■ **Prompt**: Recast every line of the material below as a Markdown table with the columns Row and Line, skipping blank lines and leaving the pictures out.

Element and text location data
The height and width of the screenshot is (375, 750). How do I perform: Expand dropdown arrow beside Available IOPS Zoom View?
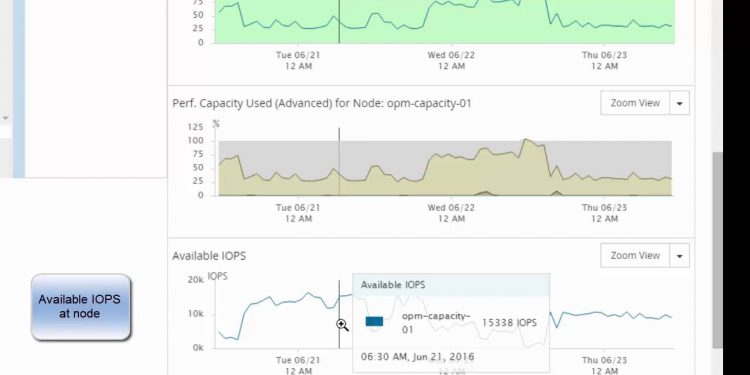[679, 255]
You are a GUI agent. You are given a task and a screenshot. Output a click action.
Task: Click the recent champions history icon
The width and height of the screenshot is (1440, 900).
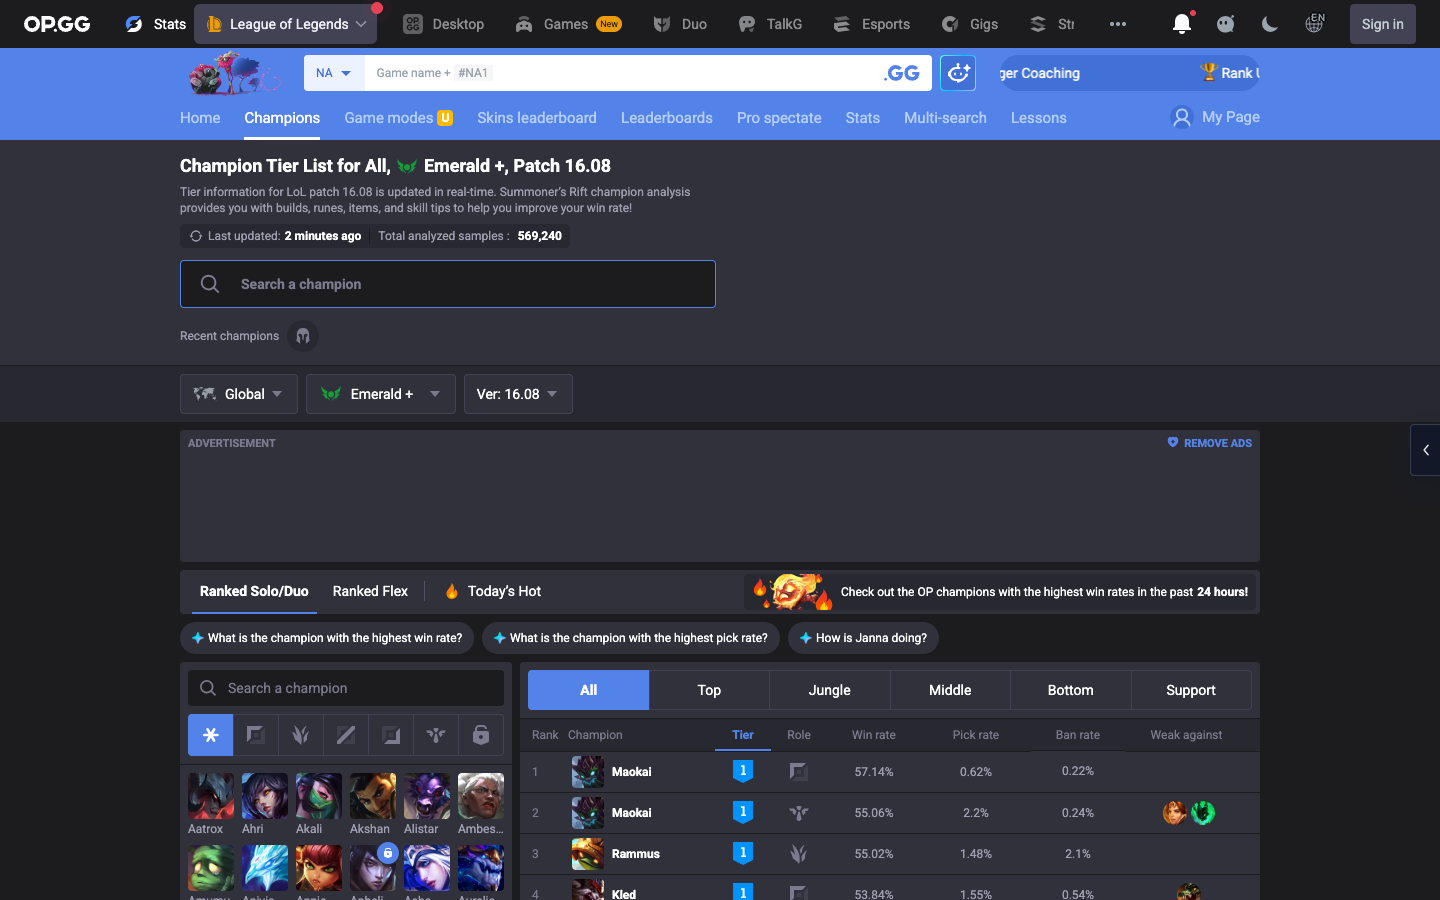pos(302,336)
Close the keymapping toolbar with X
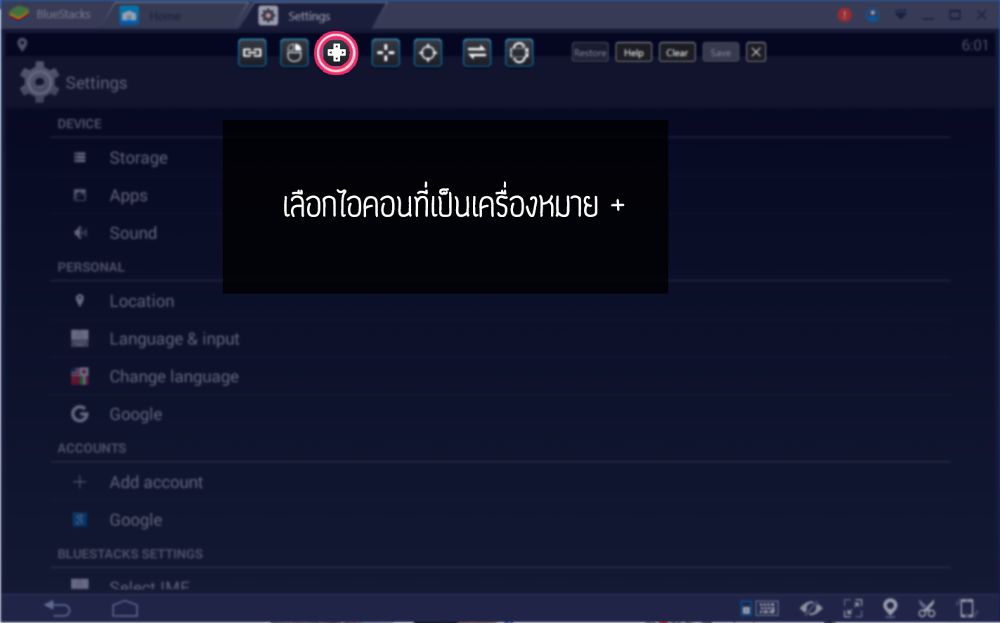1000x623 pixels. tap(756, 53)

■ **The reply**:
| Row | Line |
|---|---|
| 1 | The height and width of the screenshot is (375, 750). How do I perform: Expand dropdown arrow beside Available IOPS Zoom View? |
| 2 | [679, 255] |
| 3 | You are a GUI agent. You are given a task and a screenshot. Output a click action. |
| 4 | Task: Click the recent champions history icon |
| 5 | The width and height of the screenshot is (1440, 900). |
| 6 | pos(302,336) |
| 7 | Close the keymapping toolbar with X |
| 8 | 1000x623 pixels. tap(756, 53) |